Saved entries
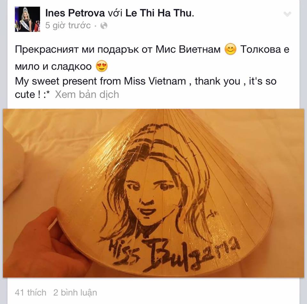Click the heart-eyes emoji
The width and height of the screenshot is (307, 304).
coord(102,66)
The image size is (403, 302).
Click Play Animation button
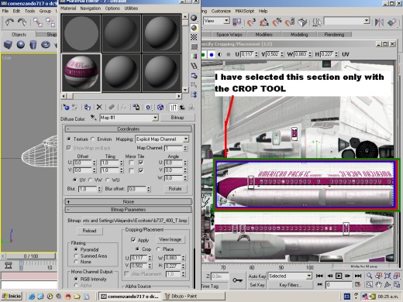pyautogui.click(x=339, y=276)
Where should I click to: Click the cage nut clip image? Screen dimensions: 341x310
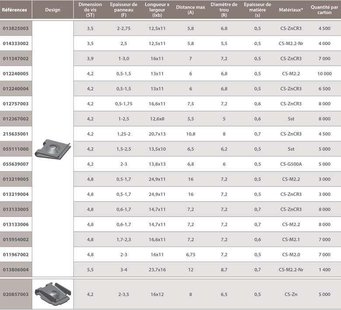pyautogui.click(x=52, y=294)
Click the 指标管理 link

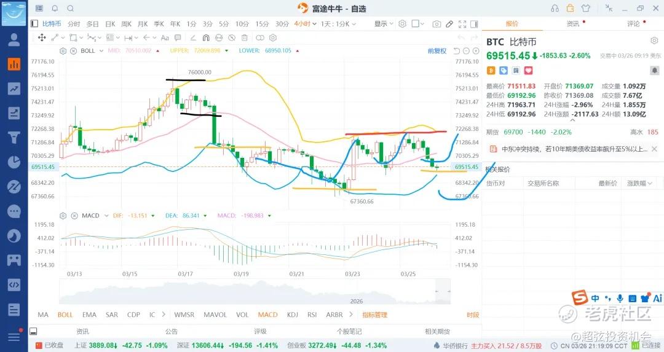pos(374,315)
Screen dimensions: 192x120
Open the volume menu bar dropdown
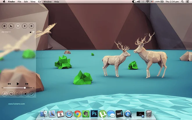coord(138,1)
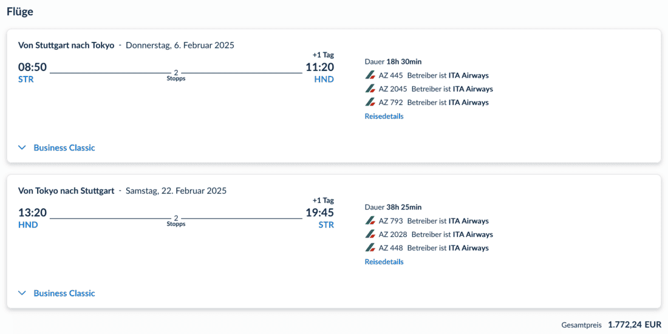Click the STR departure airport code outbound
This screenshot has height=334, width=668.
26,80
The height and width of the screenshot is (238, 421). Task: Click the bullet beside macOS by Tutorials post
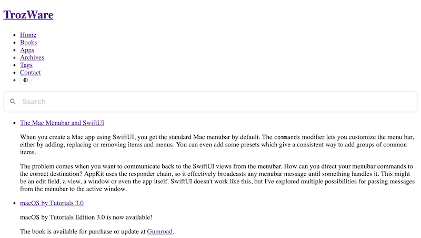tap(14, 203)
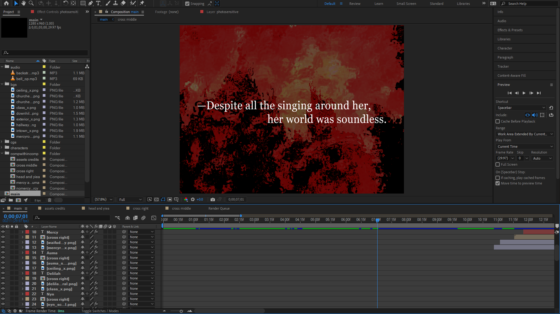Check Cache Before Playback option
The height and width of the screenshot is (314, 560).
[498, 121]
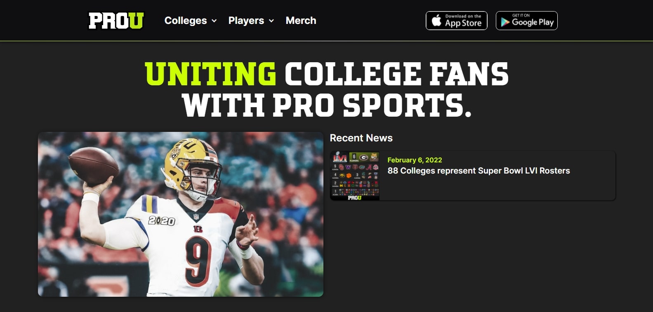Image resolution: width=653 pixels, height=312 pixels.
Task: Open the Colleges menu
Action: click(x=186, y=21)
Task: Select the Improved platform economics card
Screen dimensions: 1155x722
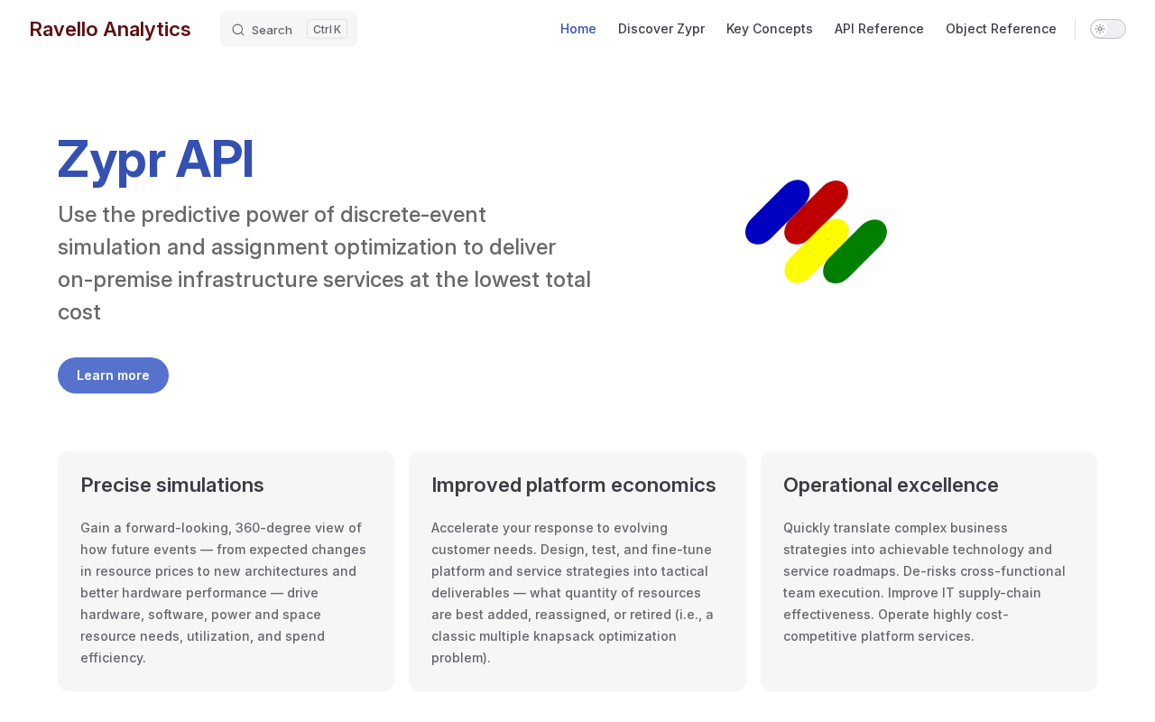Action: click(x=578, y=571)
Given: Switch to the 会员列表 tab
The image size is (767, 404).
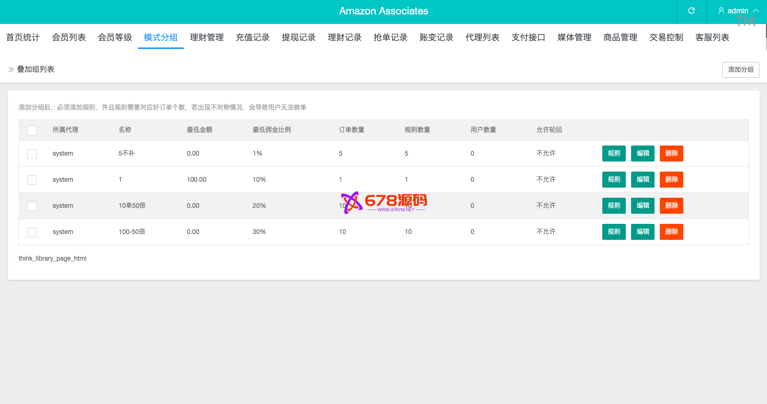Looking at the screenshot, I should click(69, 37).
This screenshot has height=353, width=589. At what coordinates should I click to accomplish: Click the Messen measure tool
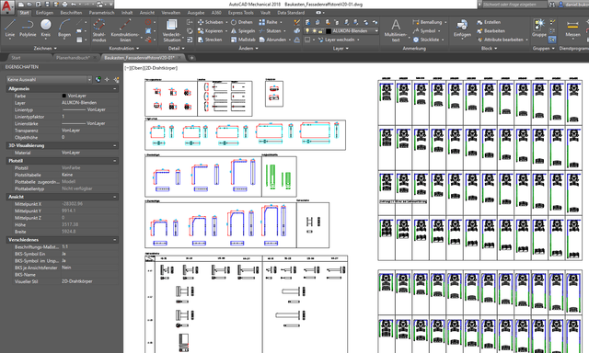pyautogui.click(x=572, y=28)
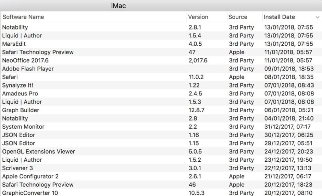Select the OpenGL Extensions Viewer row

pyautogui.click(x=38, y=151)
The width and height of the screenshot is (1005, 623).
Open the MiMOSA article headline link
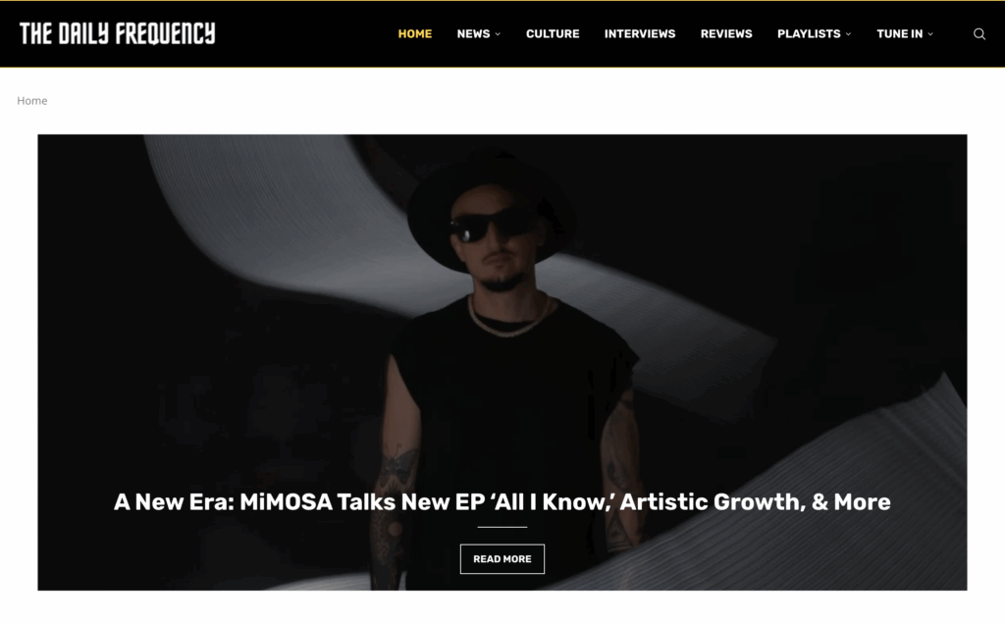(x=503, y=502)
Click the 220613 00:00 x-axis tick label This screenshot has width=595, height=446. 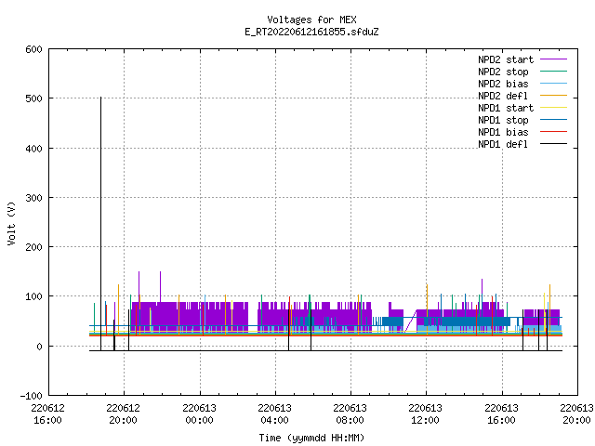[x=199, y=414]
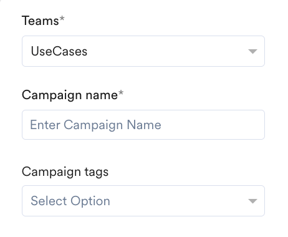Click the Teams dropdown arrow icon
288x237 pixels.
(252, 51)
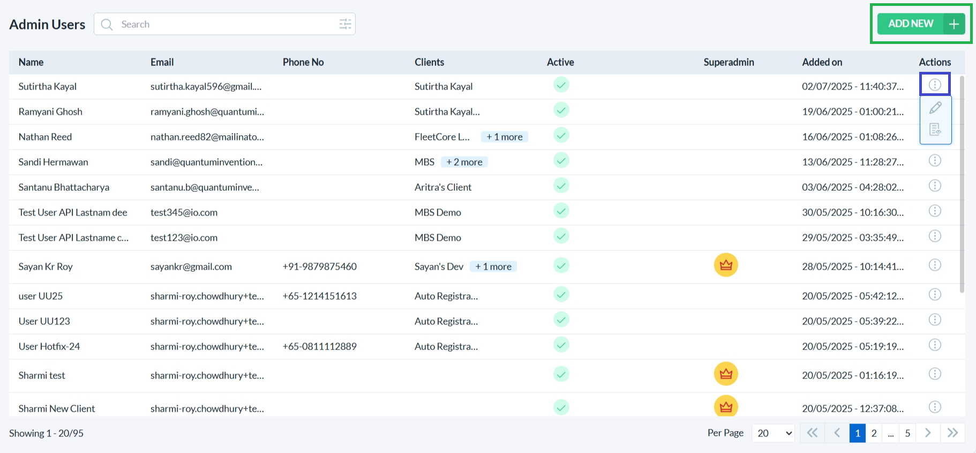Screen dimensions: 976x453
Task: Open actions menu for Sharmi test
Action: click(x=935, y=374)
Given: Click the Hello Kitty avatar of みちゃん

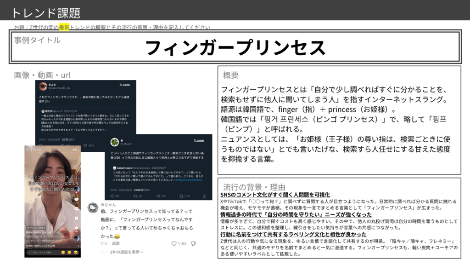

**Work item:** Look through the data above and return each line where the string "Given" occurs.

**Your solution:**
Given: Switch to the 会员列表 tab
Given: Click the Hello Kitty avatar of みちゃん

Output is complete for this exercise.